Coordination of the competitive behaviour

As regards the ATM market, Siemens will completely withdraw and Thomson will only remain in this market through a controlling interest in the Spanish company Indra [See Commission Decision of 22.08.1995 in Case N IV/M.620- Thomson-CSF/Teneo/Indra].

As regards the ATS market, Siemens will remain present but Thomson has no activity in this market.

It follows that the operationwill not give rise to the coordination of the competitive behaviour between Thomson and Siemens.

The operation is therefore a concentration within the meaning of Article 3(1)(b) of the Merger Regulation.

IV. COMMUNITY DIMENSION

The undertakings concerned have a combined aggregate worldwide turnover in excess of 5000 million ECU (Thomson SA: 11378 million ECU; Siemens: 49981 million ECU). Both Thomson SA and Siemens have a Community-wide turnover inexcess of 250 million ECU (Thomson SA: 4765 million ECU; Siemens: 30325 million ECU), but do not achieve more than two-thirds of their aggregate Community-wide turnover within one and the same Member Sate. The operation therefore has a Community dimension within the meaning of Article 1 of the Merger Regulation, but does not constitute a cooperation case under the EEA Agreement.

V. COMPATIBILITY WITH THE COMMON MARKET AND THE EEA

Relevant product markets

Thomson not being active in ATS, the parties activities only overlap on ATM.

ATM activities cover all the ground systems and equipment needed to provide full air space surveillance and control facilities to ensure full safety to the civil air transport activities.

ATM activities generally include system engineering capabilities and the following services and sub systems/equipment:

- System design and product management;

- Surveillance equipment, including in particular Monopulse Secondary Surveillance Radar, Primary Surveillance Radar, Ground Surveillance Radar;

- Simulators;

- Control centres;

- Navigation and landing systems;

- Satellite-based navigation and landing aids;

- Communication systems;

- Turnkey project capabilities and services;

- Maintenance, product support, customer service and after sales activity.

Whilst quite a large number of companies are presently active in supplying one or more subsystems with associated services, not all of them appear having the capability to supply complete ATM systems. Furthermore, only a few companies appear to be able to supply high performance systems in high density traffic environment. This could lead to the definition, within the ATM activities, of some narrower product markets comprising certain subsystems and/or specific types of ATM systems.

It is, however, not necessary to decide upon the scope of the product market as there are no indications that the operation would give rise to competition problems regardless of how the market is defined

Relevant geographic market

In cases IV/M.620 Thomson-CSF/Teneo/Indra and IV/M.697 Lockheed Martin/Loral the Commission considered the geographical market for ATM to be in the process of enlarging from its traditional national dimension to become at least EEA-wide. Decisive factors to this process are the important development in technology as well as the common public procurement rules in the air transport sector. It appears now, based on the results of the market inquiries carried out by the Commission, that this process has well advanced, so the market for ATM would be today at least EEA-wide, if not larger. In several Member States foreign and even non-European companies do participate in tenders for supply ATM equipment and indeed they are often awarded the relevant contracts.

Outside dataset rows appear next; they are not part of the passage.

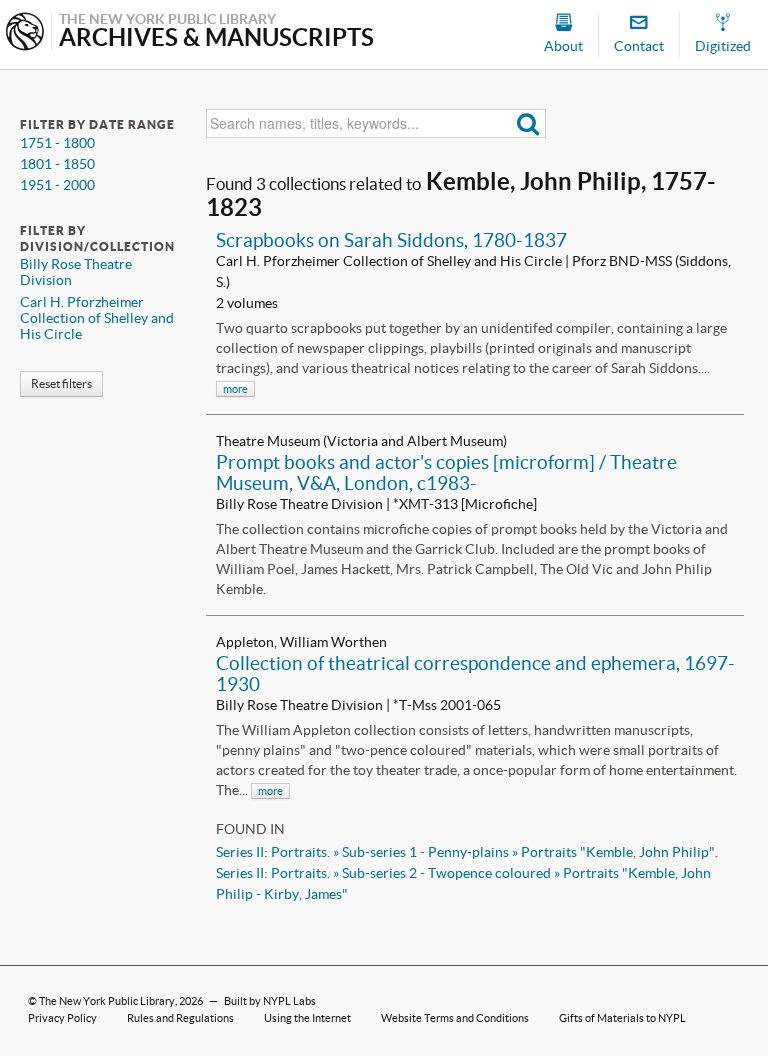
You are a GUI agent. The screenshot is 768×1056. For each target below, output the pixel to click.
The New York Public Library (107, 1001)
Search (528, 123)
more (235, 389)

It cannot be excluded that some countries still constitute separate markets, because of ATM's links with national security or some entry barriers due to cultural/traditional reasons. It is, however, not necessary to decide further on this matter since there are no indications that the operation would give rise to competition problems on any national markets.

Assessment

Although demand slowed down in the last years after a period of strong growth during the 1980's-1990's, ATM is still a growing market because of the need of many countries to modernise and standardise air traffic management on the basis of the emerging new technologies. Whilst the growth rate is likely to be further reduced be in Western Europe, which tends to become a mature market, there is still a very significant scope for growth in the East European countries. The customers in this market are typically the national aviation authorities (or organisations reporting to national administrations), which have a significant buyer power.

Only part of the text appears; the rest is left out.